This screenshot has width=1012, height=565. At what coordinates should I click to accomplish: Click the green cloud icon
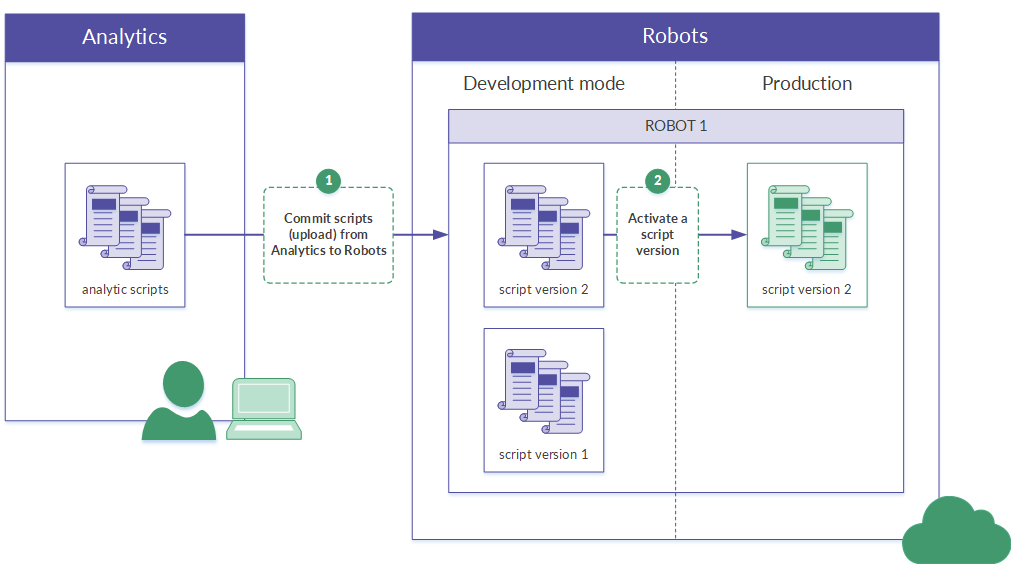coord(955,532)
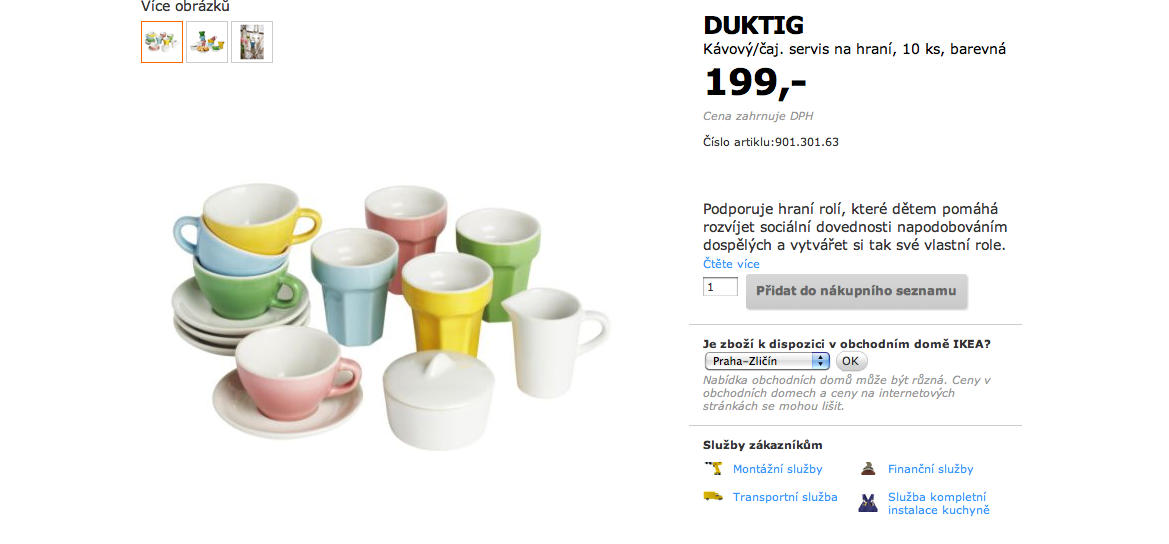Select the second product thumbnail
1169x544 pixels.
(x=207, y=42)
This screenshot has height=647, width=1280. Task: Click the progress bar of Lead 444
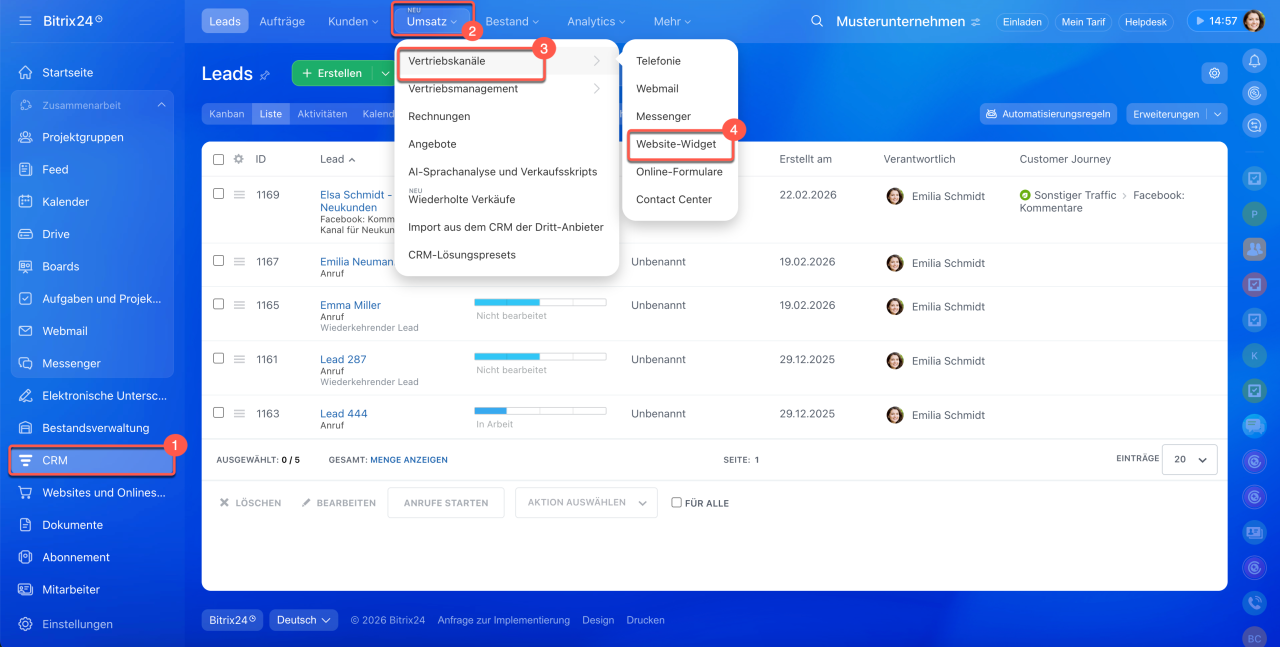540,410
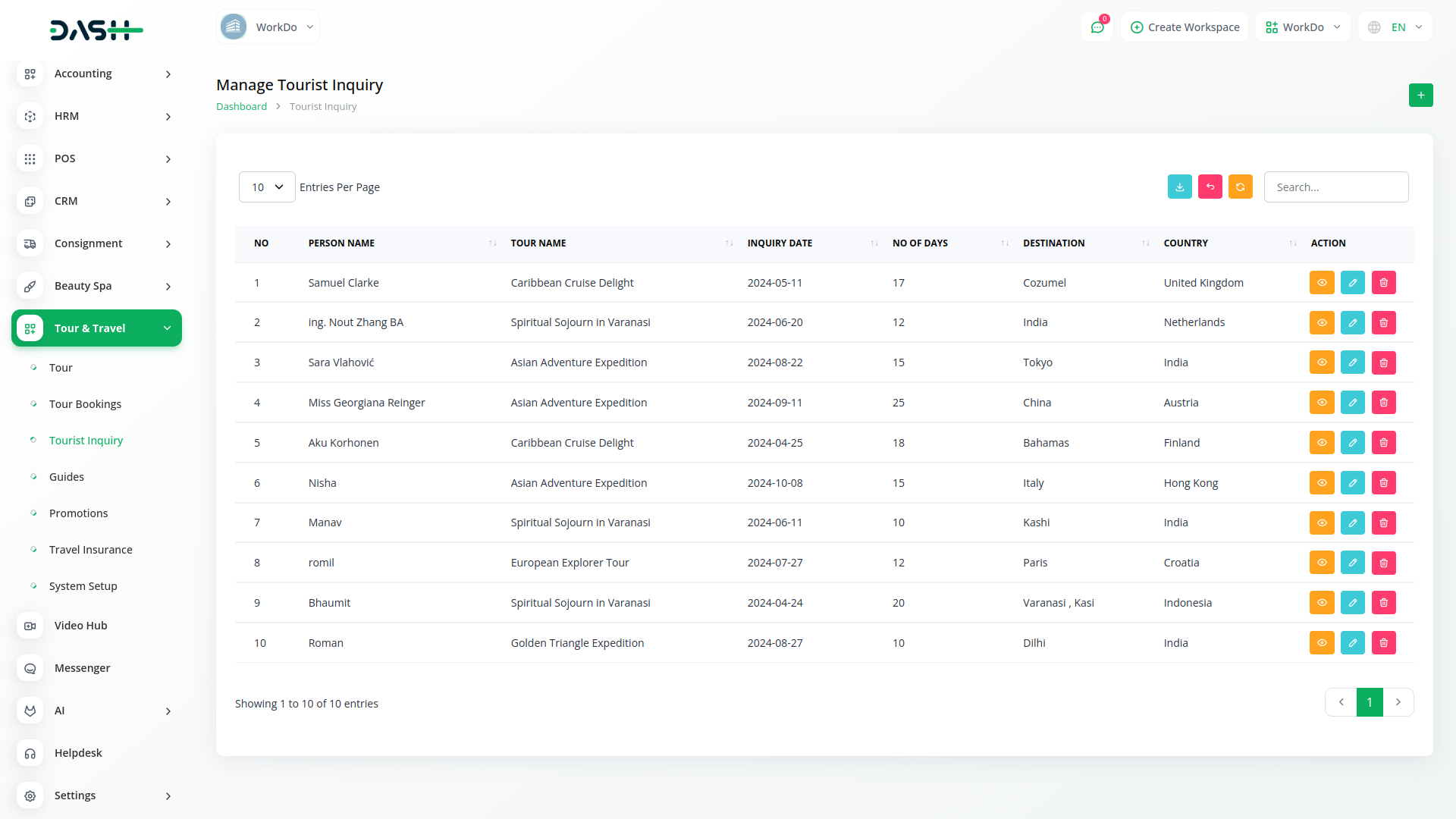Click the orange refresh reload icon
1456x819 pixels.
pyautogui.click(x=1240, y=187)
========================
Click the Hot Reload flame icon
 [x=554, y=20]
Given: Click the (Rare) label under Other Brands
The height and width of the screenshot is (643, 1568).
========================
From the line with "Click the Hot Reload flame icon" to the line with "The height and", lay out the data as a JSON list of strings, one per line, leaving out blank lines.

[
  "Click the Hot Reload flame icon",
  " [x=554, y=20]",
  "Given: Click the (Rare) label under Other Brands",
  "The height and width of the screenshot is (643, 1568)."
]